Data in this exercise ::
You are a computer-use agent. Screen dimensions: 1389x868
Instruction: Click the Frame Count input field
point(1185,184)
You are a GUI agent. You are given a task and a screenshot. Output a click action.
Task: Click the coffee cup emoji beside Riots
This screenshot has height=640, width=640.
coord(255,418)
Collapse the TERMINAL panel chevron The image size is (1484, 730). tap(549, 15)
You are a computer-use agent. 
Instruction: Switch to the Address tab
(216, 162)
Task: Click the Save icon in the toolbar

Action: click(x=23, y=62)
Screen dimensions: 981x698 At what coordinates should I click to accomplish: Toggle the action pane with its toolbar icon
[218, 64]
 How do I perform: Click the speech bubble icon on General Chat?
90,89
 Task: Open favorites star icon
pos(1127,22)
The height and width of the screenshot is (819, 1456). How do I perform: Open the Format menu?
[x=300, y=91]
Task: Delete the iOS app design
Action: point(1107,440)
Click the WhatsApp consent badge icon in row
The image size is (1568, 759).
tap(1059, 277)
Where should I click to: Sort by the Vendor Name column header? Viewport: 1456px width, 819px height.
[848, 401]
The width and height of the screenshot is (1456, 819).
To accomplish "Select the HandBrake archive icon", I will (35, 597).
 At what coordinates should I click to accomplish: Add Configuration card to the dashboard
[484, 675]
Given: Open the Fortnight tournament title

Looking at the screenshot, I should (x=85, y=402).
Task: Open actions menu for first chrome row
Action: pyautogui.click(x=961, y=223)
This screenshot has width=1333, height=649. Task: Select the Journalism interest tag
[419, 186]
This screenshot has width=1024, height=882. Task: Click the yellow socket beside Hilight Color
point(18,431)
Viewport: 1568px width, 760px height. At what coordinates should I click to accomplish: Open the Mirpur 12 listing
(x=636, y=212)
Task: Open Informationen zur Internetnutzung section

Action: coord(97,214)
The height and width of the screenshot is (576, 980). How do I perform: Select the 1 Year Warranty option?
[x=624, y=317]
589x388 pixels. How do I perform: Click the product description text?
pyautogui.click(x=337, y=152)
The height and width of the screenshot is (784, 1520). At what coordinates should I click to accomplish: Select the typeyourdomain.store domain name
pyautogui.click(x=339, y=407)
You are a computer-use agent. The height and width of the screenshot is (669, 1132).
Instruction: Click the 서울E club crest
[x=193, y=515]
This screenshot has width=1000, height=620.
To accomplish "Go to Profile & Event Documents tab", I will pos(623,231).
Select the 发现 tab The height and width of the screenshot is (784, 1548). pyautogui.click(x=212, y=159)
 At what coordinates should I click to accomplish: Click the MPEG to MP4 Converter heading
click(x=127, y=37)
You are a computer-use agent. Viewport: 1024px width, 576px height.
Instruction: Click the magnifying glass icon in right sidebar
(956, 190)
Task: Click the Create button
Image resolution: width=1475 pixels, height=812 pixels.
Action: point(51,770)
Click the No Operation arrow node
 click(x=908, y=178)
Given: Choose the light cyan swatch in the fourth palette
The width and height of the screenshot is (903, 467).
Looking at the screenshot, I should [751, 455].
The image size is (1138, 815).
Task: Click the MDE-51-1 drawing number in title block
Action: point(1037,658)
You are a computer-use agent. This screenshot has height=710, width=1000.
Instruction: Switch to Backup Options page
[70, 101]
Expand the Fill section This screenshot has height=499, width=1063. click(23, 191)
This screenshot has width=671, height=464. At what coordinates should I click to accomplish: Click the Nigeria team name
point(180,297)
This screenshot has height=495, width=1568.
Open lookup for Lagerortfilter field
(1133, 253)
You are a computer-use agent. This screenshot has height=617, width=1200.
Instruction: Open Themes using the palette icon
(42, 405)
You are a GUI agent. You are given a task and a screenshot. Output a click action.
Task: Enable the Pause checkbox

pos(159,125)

Problem statement :: Count the lines in the rows above that contain the string "will", with case counting. Reply with the number only.

Solution to the exercise :: 2